Let's create a simple policy that requires a Secret key in the query string.
First, create the requirement with handler e.g.:
public class HasSecretKeyRequirement : IAuthorizationRequirement
{
}
public class HasSecretKeyRequirementHandler : AuthorizationHandler<HasSecretKeyRequirement>
{
private readonly IHttpContextAccessor _httpContextAccessor;
private readonly IConfiguration _configuration;
public HasSecretKeyRequirementHandler(IHttpContextAccessor httpContextAccessor, IConfiguration configuration)
{
_httpContextAccessor = httpContextAccessor;
_configuration = configuration;
}
protected override Task HandleRequirementAsync(AuthorizationHandlerContext context, HasApiKeyRequirement requirement)
{
var httpContext = _httpContextAccessor.HttpContext;
if (httpContext == null)
{
context.Fail();
return Task.CompletedTask;
}
if (httpContext.Request.Query.TryGetValue("SecretKey", out extractedSecretKey))
{
var secretKey= _configuration.GetValue<string>("SecretKey");
if (secretKey.Equals(extractedSecretKey))
{
context.Succeed(requirement);
return Task.CompletedTask;
}
}
httpContext.Response.ContentType = "text/plain";
httpContext.Response.StatusCode = (int)HttpStatusCode.Unauthorized;
context.Fail();
return Task.CompletedTask;
}
}
Then create a new policy with requirement and register requirement handler:
services.AddAuthorization(options =>
{
options.AddPolicy("HasSecretKey", policy =>
policy.Requirements.Add(new HasSecretKeyRequirement()));
);
services.AddSingleton<IAuthorizationHandler, HasSecretKeyRequirementHandler>();
Apply policy to your ping endpoint:
[Authorize(Policy = "HasSecretKey")]
[HttpGet("api/ping")]
public IActionResult Ping()
{
return Ok();
}
Finallddd configure your availability test:
https://yourapi.com/api/ping?SecretKey=yoursecretkey
This is just an example, you can create your own requirement and handling logic. You can reuse these policies in your application, e.g. in the healthcheck endpoint:
endpoints.MapHealthChecks("/health")
.RequireAuthorization("HasSecretKey");
This form of authorization may be sufficient in such a simple case, but definitely should not be used in more advanced scenarios.

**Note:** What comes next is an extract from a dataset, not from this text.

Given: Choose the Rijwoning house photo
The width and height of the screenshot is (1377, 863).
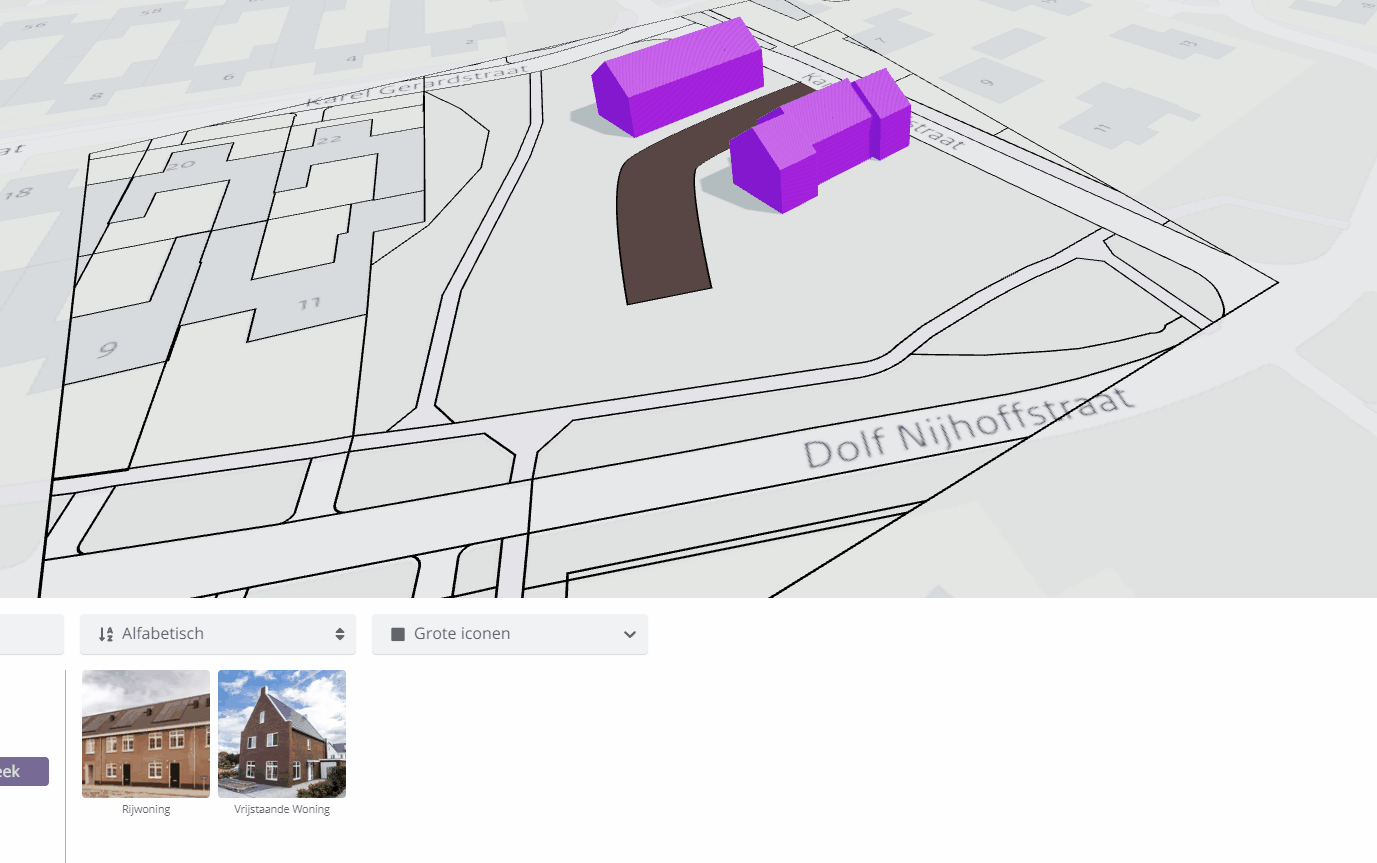Looking at the screenshot, I should pos(146,733).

For reference: Based on the snippet in the answer of @kaushal above, I was able to extend the Basic URL Ping test :) I use the XML in Terraform but you can also submit this via the REST API directly. In my case I needed to add an arbitrary header
<WebTest Name="appinsights-webtest" Id="ABD48585-0831-40CB-9069-682EA6BB3583" Enabled="True" CssProjectStructure="" CssIteration="" Timeout="30" WorkItemIds="" xmlns="http://microsoft.com/schemas/VisualStudio/TeamTest/2010" Description="" CredentialUserName="" CredentialPassword="" PreAuthenticate="True" Proxy="default" StopOnError="False" RecordedResultFile="" ResultsLocale="">
<Items>
<Request Method="GET" Guid="a5f10126-e4cd-570d-961c-cea43999a200" Version="1.1" Url="https://example.com/health/stamp" ThinkTime="0" Timeout="30" ParseDependentRequests="False" FollowRedirects="False" RecordResult="True" Cache="False" ResponseTimeGoal="0" Encoding="utf-8" ExpectedHttpStatusCode="200" ExpectedResponseUrl="" ReportingName="" IgnoreHttpStatusCode="False">
<Headers>
<Header Name="X-Azure-FDID" Value="xxxxxxxxxxxx-xxxxxxxx-xxx" />
</Headers>
</Request>
</Items>
</WebTest>
I didn't find this documented anywhere but works just as expected for me.